Lidocaine is a drug with a medium to high rate of hepatic extraction (0.6-0.8), with its clearance being influenced by changes in hepatic function or by variations in blood flow in the liver.10 Approximately 90% of the lidocaine administered is excreted in the form of metabolites and less than 10% is excreted unchanged through the kidneys.6,11 Therefore, the aim of this study was to investigate the placental transfer of lidocaine and its metabolite MEGX in pregnant women with GDM submitted to peridural anesthesia.

Patients and Methods

The study was approved by the Research Ethics Committee of the University Hospital, Faculty of Medicine of Ribeirão Preto, University of São Paulo. All patients who participated in the study signed a term of informed consent. It should be pointed out that the study did not interfere with the clinical conduct adopted for the patients.
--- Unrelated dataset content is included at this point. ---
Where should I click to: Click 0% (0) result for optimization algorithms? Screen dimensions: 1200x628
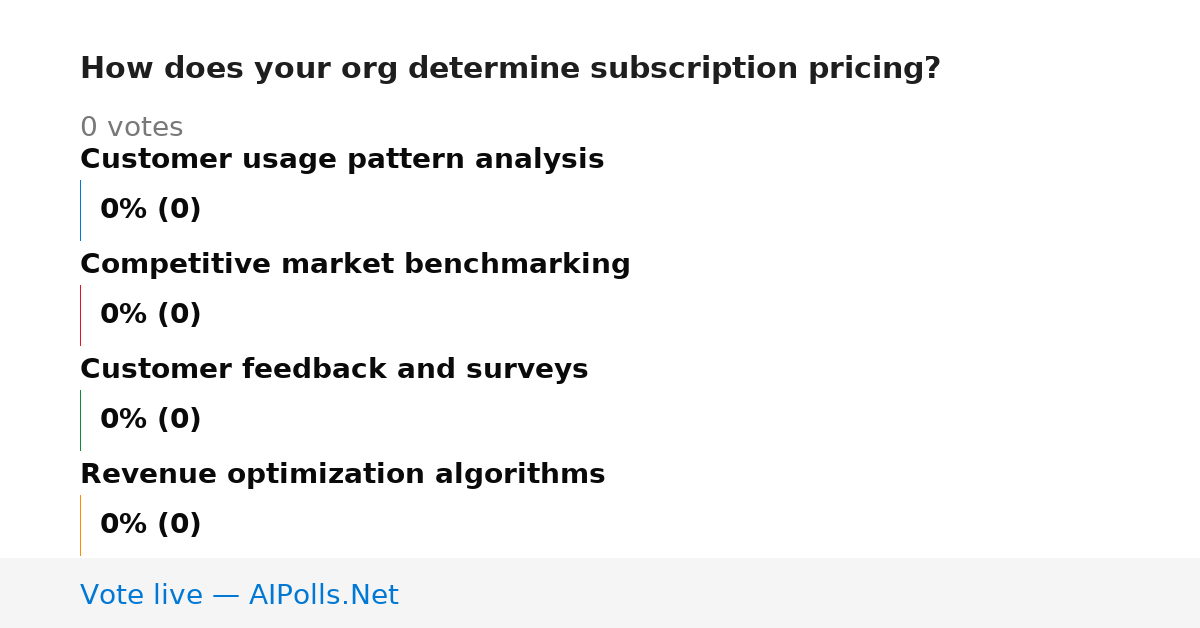tap(150, 525)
The sample size calculation was performed using the parameters of placental transfer of lidocaine in women treated with averaged dose 4.0 ± 1.7 mg/kg. The significance level was set at 5% and the power of the test in 80%, the difference between mean fetal/maternal ratio was fixed in 50% of 0.52 (0.26) and the standard deviation within the group in 0.18. A score of 6 patients per group was obtained.

The series consisted of 2 groups, that is, pregnant women with no diagnosed diseases and patients with GDM admitted to the Obstetrical Center of MATER—Maternidade do Complexo Aeroporto or to the Obstetrical Center of the University Hospital, Faculty of Medicine of Ribeirao Preto, University of Sao Paulo. The parturients were submitted to resolution of pregnancy by cesarean section due to medical indication and were selected in an aleatory manner without randomization. The patients in the 2 groups were not matched but had similar characteristics.
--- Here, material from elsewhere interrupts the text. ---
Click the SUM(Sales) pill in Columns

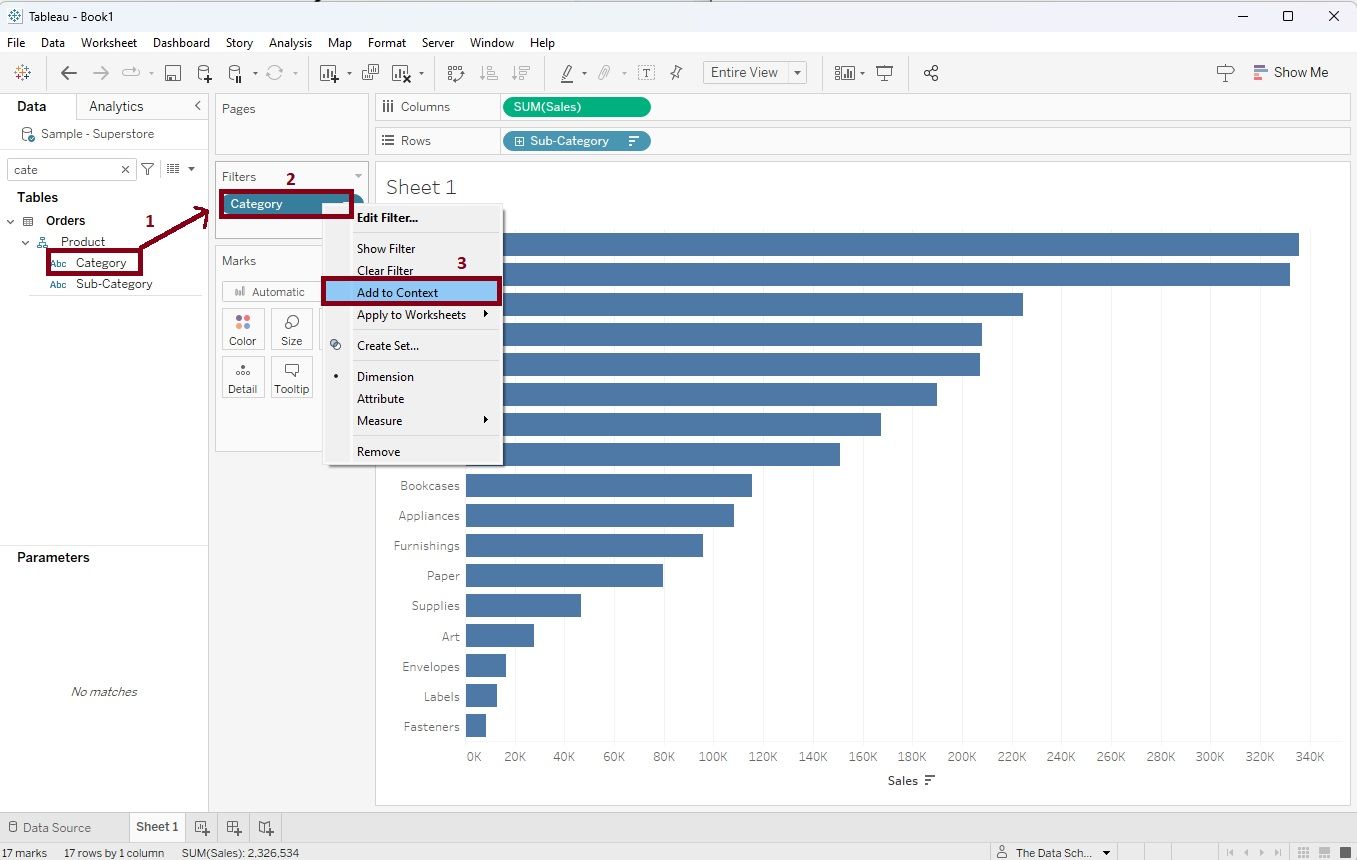point(575,107)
All patients were submitted to the 75-g 2-hour oral glucose tolerance test. Patients diagnosed as having GDM according to the recommendations of the World Health Organization, which were included in this study, did not use insulin and oral antidiabetic agents as therapy. They were submitted to nutritional guidance and evaluation of fasting plasma glucose and postprandial plasma glucose once a week to obtain an adequate glycemic control.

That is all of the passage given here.